I’m still up in the air about what the drawing primitives should be, but I’m quite happy shamelessly copying ideas from pico8’s api, but I enjoy the notion of simplifying a lot of stuff like sprites and maps by a copyrect operation for copying bits and peices off the scratch area of the artboard into the visible area. I suppose the configurable clip region should have a “wrap” area so that old style scroling can be done.

the “xor print” command of cd+g is interesting and I want to copy and extend this out a bit. in the CD+G protocol, all patterns are 1 bit, but you can choose to “xor” them into the 4 bit color buffer, and select a “bit plane” to xor into, so you can build up a 16 color image progressively by seperately sending bit planes, and do clever compression schemes by focusing only on image regions that have that many colors- sending only non-empty bit planes.

this could be taken further by adding power of 2 scaling to “mozaic fade in” large detailed images progressively, by xoring alternating rows and bit planes in.

I believe another big win would be the ability to define and send simple functions like an “on frame” function that takes a frame number, and templates it into a set of drawing commands that can repeat every frame until a command is sent to stop it.

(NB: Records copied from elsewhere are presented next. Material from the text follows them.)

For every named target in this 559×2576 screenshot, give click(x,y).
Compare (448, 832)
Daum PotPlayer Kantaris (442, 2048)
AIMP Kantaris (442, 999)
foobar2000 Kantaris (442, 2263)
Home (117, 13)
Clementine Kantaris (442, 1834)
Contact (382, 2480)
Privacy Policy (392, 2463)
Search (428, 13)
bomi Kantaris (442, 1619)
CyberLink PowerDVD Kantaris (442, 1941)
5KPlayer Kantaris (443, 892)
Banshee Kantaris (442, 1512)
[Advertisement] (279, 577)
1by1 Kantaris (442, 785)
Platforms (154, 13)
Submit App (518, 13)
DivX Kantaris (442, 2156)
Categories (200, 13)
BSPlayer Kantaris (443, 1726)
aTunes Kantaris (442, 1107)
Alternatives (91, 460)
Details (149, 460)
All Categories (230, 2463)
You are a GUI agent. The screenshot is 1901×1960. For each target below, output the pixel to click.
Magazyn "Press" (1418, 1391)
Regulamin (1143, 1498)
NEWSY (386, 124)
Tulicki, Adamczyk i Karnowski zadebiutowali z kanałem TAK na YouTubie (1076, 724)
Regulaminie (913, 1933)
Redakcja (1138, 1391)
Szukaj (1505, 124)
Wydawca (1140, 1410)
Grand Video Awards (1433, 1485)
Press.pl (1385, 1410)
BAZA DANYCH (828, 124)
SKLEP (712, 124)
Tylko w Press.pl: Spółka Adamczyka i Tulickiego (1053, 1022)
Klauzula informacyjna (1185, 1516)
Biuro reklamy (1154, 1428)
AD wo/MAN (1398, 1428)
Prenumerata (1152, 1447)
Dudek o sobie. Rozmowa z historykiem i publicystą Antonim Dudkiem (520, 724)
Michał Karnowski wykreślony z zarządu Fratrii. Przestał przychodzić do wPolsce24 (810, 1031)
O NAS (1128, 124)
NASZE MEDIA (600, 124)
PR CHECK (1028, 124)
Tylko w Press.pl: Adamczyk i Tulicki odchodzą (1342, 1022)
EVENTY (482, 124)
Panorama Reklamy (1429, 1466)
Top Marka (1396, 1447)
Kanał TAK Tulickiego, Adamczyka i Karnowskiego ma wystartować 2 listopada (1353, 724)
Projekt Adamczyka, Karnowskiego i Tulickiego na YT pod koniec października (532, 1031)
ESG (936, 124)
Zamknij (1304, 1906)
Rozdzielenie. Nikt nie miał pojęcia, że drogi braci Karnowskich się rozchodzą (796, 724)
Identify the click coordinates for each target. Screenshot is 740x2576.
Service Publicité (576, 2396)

i am obsessed with this dicky utterly failed alternate 1980s reality

https://youtube.com/watch?v=sgYkpk9nJnE

so, i guess i am nominally lifting the bandwidth to 2400 baud because 300 is just kind of impossible. the acid tests i wanna try and compress would be “move your feet” and “bad apple”.

for moveyourfeet to work i gotta get it under ~64kB. as an optimised gif i can get it down to ~1.4mB

thought process for compression

break frame n+1 into 8x8 pixel blocks.
seperate blocks into bit planes + palettes, sorting colors by luminence first.
exhaustively search for appearances of each bit block in frame n. for each region being checked, repeat sepration procedyrrr reduce region to bit planes +palettes and check for matches in each

encode matched blocks as copies from frame n to frame n+1 source over. and xor to attempt reconstruction of frame n+1 from frame n
encode residual diffs as xor blocks
.

increment n

goto

i tried out sublime text’s anim_encoder and this defunct mac app called phosphor which both take an approach of attempting to find unique 8x8 pixel blocks amongst frames, pack them into a single png, and using javascript+some decoding data to reproduce the original animation. i wasn’t able to gain much by this for moveyourfeet, neither attempts motion vector blocks, which are admittedly tricky.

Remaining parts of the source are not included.